All the continuous variables are summarized as means and standard deviation or medians and interquartile ranges, as appropriate. The categorical variables are presented as raw numbers and percentages (%). For the comparison of the continuous variables among groups, we used one-way ANOVA or independent sample t-tests for parametric variables and the Mann-Whitney test for non-parametric variables. When significant differences were detected by ANOVA, post hoc multiple comparison analyses with Bonferroni adjustment were performed. In addition, UA levels and total cholesterol were compared among groups after controlling for the potentially confounding effects of variables that significantly differed among groups in univariate analyses using analysis of covariance (ANCOVA). A binary logistic regression model was used for the multivariate analysis. Odds ratios (ORs) and 95% confidence intervals (CIs) were calculated. All statistical tests were two tailed and a p-value < 0.05 was considered statistically significant. SPSS (Ver. 17.0) was used for the statistical analyses.

Results

A total of 198 eligible patients suffering from MDD were enrolled, of which 52 patients (26.3%) presented a risk of suicide. Two patients who were smokers were excluded. Control data of 52 MDD patients without suicide risk and 52 healthy subjects were included in this study. The demographic characteristics of healthy controls and patients with MDD are presented in Table 1. Among the three groups, there were significant differences in marital status (χ2 = 9.424, p = 0.009), employment rates (χ2 = 6.721, p = 0.035) and BMI (F = 3.408, p = 0.036), but not in education (p > 0.05). Among the subjects with MDD, the proportion of married subjects in the suicide risk group was lower than that in the non-suicide risk group (χ2 = 5.786, p = 0.016). As shown in Table 2, there were no statistically significant differences between the two patient groups in most of their clinical characteristics including the age of onset, number of episodes, duration of illness, rate of family history of psychiatric disorder and first-episode of depression (all p > 0.05), while HAMD-17 total score in the suicide risk group was higher than that in the non-suicide group (t = 4.423, p < 0.001).

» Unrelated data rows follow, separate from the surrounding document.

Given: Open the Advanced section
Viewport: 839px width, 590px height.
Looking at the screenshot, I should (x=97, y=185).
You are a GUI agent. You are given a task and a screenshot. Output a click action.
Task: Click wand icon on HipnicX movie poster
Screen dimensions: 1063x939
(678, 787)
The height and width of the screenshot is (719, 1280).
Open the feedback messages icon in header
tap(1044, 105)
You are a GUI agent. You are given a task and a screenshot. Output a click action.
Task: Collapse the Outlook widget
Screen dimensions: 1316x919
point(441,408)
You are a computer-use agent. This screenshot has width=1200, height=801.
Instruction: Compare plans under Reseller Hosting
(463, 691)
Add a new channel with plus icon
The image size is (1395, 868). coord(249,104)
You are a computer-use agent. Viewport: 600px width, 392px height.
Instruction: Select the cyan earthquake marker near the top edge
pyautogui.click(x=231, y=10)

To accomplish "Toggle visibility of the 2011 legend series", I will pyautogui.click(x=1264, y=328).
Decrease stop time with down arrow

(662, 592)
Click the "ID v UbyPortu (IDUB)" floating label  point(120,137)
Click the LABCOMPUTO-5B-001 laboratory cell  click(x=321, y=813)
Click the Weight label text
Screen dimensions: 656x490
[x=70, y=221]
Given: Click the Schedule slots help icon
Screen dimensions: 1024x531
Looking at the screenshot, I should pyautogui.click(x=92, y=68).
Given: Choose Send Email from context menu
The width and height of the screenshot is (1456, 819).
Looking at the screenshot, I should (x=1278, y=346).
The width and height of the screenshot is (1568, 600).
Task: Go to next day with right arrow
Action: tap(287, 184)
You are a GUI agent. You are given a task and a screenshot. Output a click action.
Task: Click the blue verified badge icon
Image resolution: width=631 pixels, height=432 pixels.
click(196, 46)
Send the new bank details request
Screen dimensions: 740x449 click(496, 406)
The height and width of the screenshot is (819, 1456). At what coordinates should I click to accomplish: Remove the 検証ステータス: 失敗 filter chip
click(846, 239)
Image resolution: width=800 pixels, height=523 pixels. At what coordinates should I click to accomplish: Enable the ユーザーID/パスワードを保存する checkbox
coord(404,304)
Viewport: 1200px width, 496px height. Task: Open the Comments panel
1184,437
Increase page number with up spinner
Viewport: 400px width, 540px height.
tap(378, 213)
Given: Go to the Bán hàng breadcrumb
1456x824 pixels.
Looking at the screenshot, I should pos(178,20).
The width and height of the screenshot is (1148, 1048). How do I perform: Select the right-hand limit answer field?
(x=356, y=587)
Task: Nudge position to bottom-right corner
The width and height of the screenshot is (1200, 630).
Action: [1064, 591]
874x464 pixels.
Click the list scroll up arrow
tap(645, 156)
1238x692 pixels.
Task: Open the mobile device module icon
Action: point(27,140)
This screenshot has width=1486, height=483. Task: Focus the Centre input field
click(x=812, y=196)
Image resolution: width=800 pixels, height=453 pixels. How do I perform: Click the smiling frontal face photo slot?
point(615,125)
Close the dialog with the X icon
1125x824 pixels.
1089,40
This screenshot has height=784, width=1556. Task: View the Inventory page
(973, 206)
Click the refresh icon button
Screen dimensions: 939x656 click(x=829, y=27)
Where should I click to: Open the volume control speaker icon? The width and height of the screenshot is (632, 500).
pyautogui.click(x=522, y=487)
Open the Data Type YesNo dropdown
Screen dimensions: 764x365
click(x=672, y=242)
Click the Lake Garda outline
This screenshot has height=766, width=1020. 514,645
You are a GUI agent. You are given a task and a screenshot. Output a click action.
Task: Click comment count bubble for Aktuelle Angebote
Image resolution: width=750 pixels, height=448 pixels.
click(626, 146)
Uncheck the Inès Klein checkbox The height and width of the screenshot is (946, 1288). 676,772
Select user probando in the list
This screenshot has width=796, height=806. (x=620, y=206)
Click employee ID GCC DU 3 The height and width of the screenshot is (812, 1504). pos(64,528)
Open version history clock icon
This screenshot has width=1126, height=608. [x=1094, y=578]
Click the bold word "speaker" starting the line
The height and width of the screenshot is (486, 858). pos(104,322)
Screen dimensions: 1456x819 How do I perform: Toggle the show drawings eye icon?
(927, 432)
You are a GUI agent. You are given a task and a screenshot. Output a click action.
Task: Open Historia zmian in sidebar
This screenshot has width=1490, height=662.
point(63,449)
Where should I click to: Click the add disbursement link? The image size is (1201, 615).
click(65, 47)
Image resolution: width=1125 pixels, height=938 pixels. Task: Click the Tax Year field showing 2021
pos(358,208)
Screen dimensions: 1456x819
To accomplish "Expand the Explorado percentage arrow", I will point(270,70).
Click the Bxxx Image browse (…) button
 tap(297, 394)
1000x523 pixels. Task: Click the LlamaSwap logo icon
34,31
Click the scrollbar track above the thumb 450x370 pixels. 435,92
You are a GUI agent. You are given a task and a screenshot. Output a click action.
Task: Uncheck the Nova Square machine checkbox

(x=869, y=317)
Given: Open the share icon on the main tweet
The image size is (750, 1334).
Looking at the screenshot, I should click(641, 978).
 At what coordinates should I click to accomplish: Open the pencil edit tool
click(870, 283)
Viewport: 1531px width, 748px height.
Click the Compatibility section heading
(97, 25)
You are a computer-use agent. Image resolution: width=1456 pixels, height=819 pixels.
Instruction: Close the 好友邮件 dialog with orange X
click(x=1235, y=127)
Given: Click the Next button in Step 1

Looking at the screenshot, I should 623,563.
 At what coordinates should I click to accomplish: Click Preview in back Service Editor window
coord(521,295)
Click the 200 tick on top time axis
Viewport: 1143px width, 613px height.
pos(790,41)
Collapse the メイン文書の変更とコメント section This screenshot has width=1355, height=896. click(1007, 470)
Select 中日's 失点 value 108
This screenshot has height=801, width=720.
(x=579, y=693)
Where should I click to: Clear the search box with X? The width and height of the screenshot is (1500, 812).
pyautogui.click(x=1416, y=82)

Table 1 Demographic characteristics of healthy controls and patients with MDD
Table 2 Clinical characteristics of depressive subjects with or without suicide risk

Table 3 shows the routine biochemical markers including total cholesterol (CHO), triglycerides (TG), high-density lipoprotein cholesterol (HDL-C), low-density lipoprotein cholesterol (LDL-C), fasting blood glucose (FBG), creatinine, urea and UA in the three groups. Significant differences were found only in the serum levels of CHO (F = 3.219, p = 0.043), creatinine (F = 4.577, p = 0.012) and UA (F = 3.546, p = 0.031). Post hoc analyses showed that the CHO levels between the two control groups were not significantly different (p > 0.05), whereas both were higher than those in the patients with suicide risk group (patients without suicide risk: p = 0.045; healthy controls: p = 0.021). Creatinine levels were significantly lower in both patient groups when compared with healthy individuals (patients without suicide risk: p = 0.005; patients with suicide risk: p = 0.020); however, no significant differences were detected between the two patient groups (p > 0.05). Serum UA levels were significantly lower in patients with suicide risk than in patients without suicide risk (p = 0.017) and healthy individuals (p = 0.030), while there were no differences between the two latter groups (p = 0.852).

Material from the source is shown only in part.